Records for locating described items
------------------------------
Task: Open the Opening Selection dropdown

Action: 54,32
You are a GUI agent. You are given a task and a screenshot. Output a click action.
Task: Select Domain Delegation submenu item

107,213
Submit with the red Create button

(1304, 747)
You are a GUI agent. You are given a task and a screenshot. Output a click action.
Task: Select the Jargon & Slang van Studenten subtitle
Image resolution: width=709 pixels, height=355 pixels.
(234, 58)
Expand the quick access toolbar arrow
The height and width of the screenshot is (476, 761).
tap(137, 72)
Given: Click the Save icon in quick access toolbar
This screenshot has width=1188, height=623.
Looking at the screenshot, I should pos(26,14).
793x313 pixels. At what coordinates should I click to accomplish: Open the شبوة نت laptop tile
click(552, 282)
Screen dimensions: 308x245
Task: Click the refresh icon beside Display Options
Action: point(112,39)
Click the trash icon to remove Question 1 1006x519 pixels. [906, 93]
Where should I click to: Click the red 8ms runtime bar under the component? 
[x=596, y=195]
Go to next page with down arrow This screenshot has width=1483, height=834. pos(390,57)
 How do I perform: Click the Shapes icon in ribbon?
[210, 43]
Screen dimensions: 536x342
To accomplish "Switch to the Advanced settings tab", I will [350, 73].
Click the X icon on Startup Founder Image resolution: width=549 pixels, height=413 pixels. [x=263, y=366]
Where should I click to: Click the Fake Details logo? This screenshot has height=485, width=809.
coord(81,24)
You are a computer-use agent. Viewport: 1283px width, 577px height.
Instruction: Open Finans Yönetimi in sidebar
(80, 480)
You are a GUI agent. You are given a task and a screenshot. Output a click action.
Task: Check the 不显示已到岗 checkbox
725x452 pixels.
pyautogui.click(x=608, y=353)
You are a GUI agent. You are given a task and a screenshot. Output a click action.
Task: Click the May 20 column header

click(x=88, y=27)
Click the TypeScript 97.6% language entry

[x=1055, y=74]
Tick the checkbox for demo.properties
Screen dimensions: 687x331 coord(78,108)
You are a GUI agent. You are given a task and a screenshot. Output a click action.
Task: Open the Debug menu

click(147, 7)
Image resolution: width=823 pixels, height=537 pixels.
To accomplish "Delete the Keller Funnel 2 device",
------------------------------
● **Given task**
Rewrite every line of the records above as a numbered list, omitting blank lines.

● **Response below**
1. Task: Open the Opening Selection dropdown
2. Action: 54,32
3. You are a GUI agent. You are given a task and a screenshot. Output a click action.
4. Task: Select Domain Delegation submenu item
5. 107,213
6. Submit with the red Create button
7. (1304, 747)
8. You are a GUI agent. You are given a task and a screenshot. Output a click action.
9. Task: Select the Jargon & Slang van Studenten subtitle
10. Image resolution: width=709 pixels, height=355 pixels.
11. (234, 58)
12. Expand the quick access toolbar arrow
13. The height and width of the screenshot is (476, 761).
14. tap(137, 72)
15. Given: Click the Save icon in quick access toolbar
16. This screenshot has width=1188, height=623.
17. Looking at the screenshot, I should pos(26,14).
18. 793x313 pixels. At what coordinates should I click to accomplish: Open the شبوة نت laptop tile
19. click(552, 282)
20. Screen dimensions: 308x245
21. Task: Click the refresh icon beside Display Options
22. Action: point(112,39)
23. Click the trash icon to remove Question 1 1006x519 pixels. [906, 93]
24. Where should I click to: Click the red 8ms runtime bar under the component? 
25. [x=596, y=195]
26. Go to next page with down arrow This screenshot has width=1483, height=834. pos(390,57)
27.  How do I perform: Click the Shapes icon in ribbon?
28. [210, 43]
29. Screen dimensions: 536x342
30. To accomplish "Switch to the Advanced settings tab", I will [350, 73].
31. Click the X icon on Startup Founder Image resolution: width=549 pixels, height=413 pixels. [x=263, y=366]
32. Where should I click to: Click the Fake Details logo? This screenshot has height=485, width=809.
33. coord(81,24)
34. You are a computer-use agent. Viewport: 1283px width, 577px height.
35. Instruction: Open Finans Yönetimi in sidebar
36. (80, 480)
37. You are a GUI agent. You are given a task and a screenshot. Output a click action.
38. Task: Check the 不显示已到岗 checkbox
39. 725x452 pixels.
40. pyautogui.click(x=608, y=353)
41. You are a GUI agent. You are given a task and a screenshot. Output a click action.
42. Task: Click the May 20 column header
43. click(x=88, y=27)
44. Click the TypeScript 97.6% language entry
45. [x=1055, y=74]
46. Tick the checkbox for demo.properties
47. Screen dimensions: 687x331 coord(78,108)
48. You are a GUI agent. You are given a task and a screenshot. Output a click action.
49. Task: Open the Debug menu
50. click(147, 7)
51. Image resolution: width=823 pixels, height=537 pixels.
52. To accomplish "Delete the Keller Funnel 2 device",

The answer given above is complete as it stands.